BRIEF:
Leave out pictures; repeat exactly the lines from the "Image resolution: width=941" line through the last of the data below.

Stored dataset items
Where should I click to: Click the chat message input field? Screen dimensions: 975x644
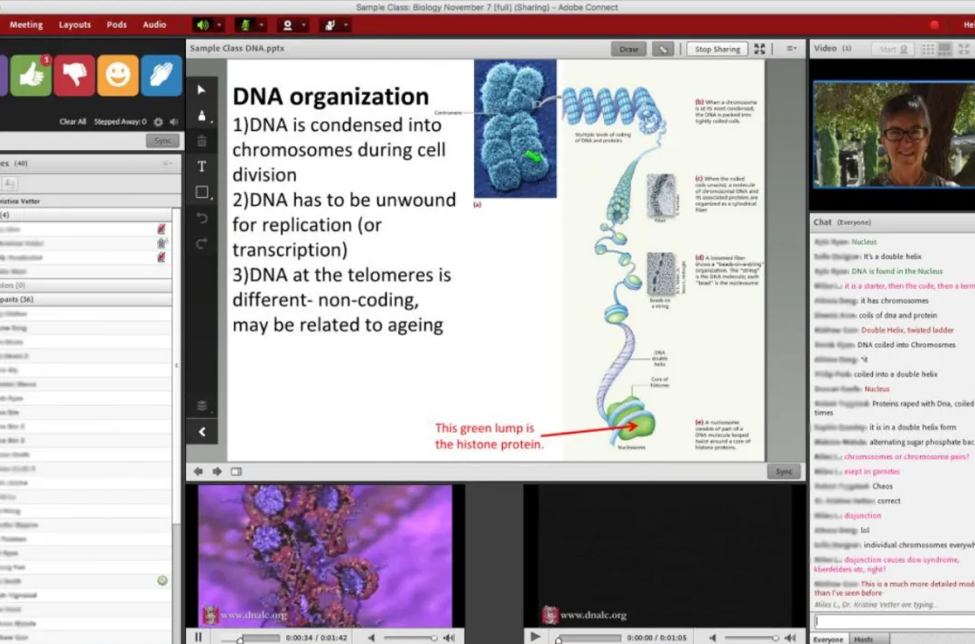(x=894, y=621)
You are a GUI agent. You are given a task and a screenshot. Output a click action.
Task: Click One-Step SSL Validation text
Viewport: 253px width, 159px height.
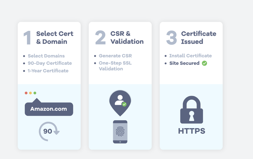[115, 66]
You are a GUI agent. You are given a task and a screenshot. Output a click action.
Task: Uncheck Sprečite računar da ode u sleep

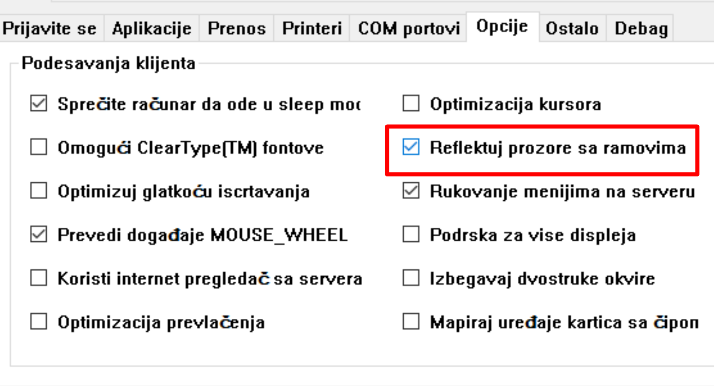click(x=39, y=105)
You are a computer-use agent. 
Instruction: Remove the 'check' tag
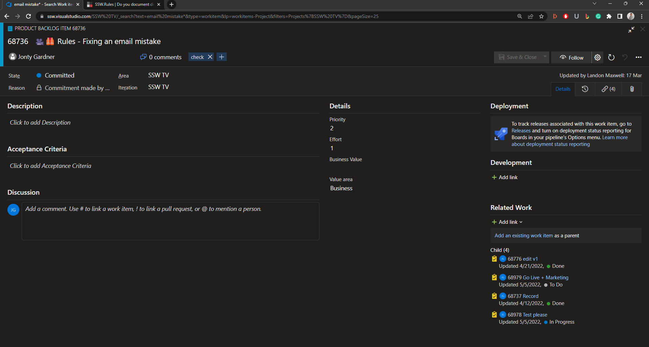tap(210, 57)
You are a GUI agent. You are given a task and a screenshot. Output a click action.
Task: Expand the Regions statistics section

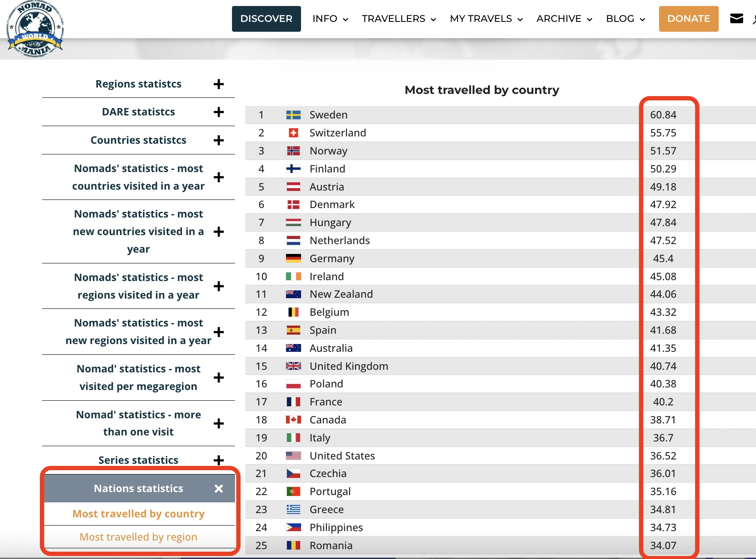[x=219, y=84]
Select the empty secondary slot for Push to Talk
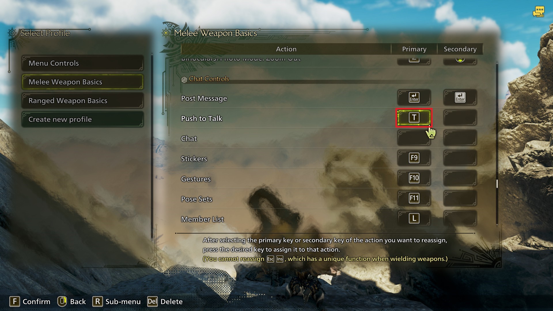Viewport: 553px width, 311px height. [x=460, y=117]
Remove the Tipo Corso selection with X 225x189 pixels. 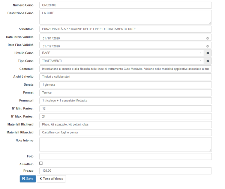208,61
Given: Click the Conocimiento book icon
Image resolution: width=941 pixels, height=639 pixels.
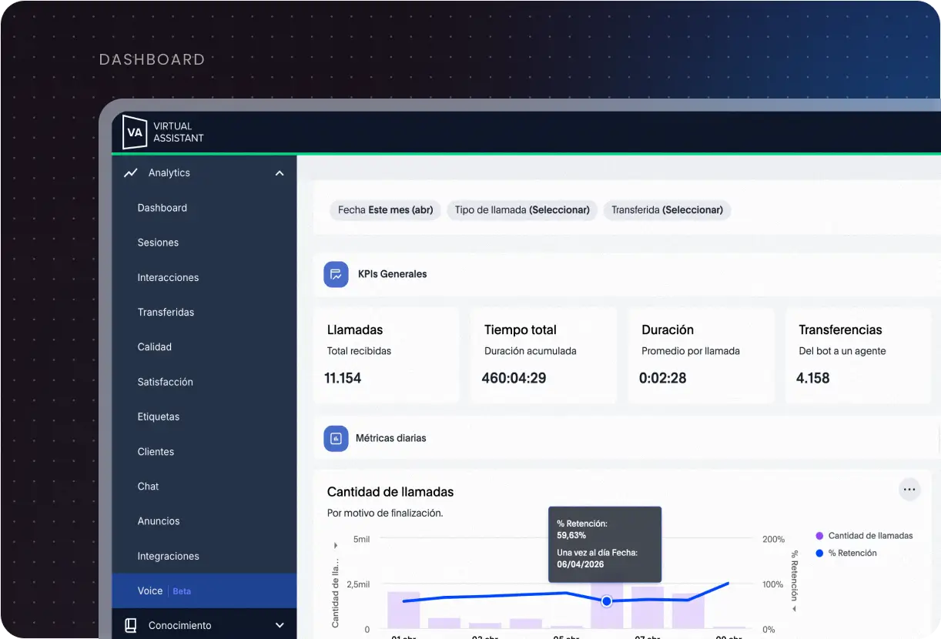Looking at the screenshot, I should [131, 625].
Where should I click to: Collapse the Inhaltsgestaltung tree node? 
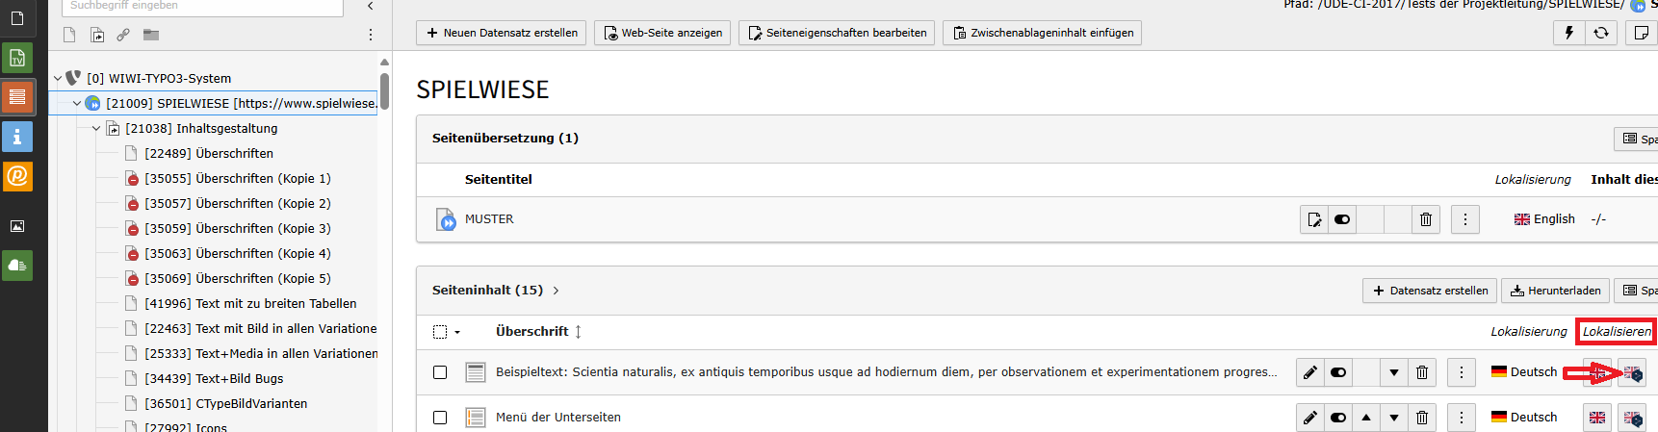[96, 128]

EXERCISE RESPONSE:
Image resolution: width=941 pixels, height=639 pixels.
Looking at the screenshot, I should [131, 625].
Where should I click to: Collapse the Inhaltsgestaltung tree node? 
[96, 128]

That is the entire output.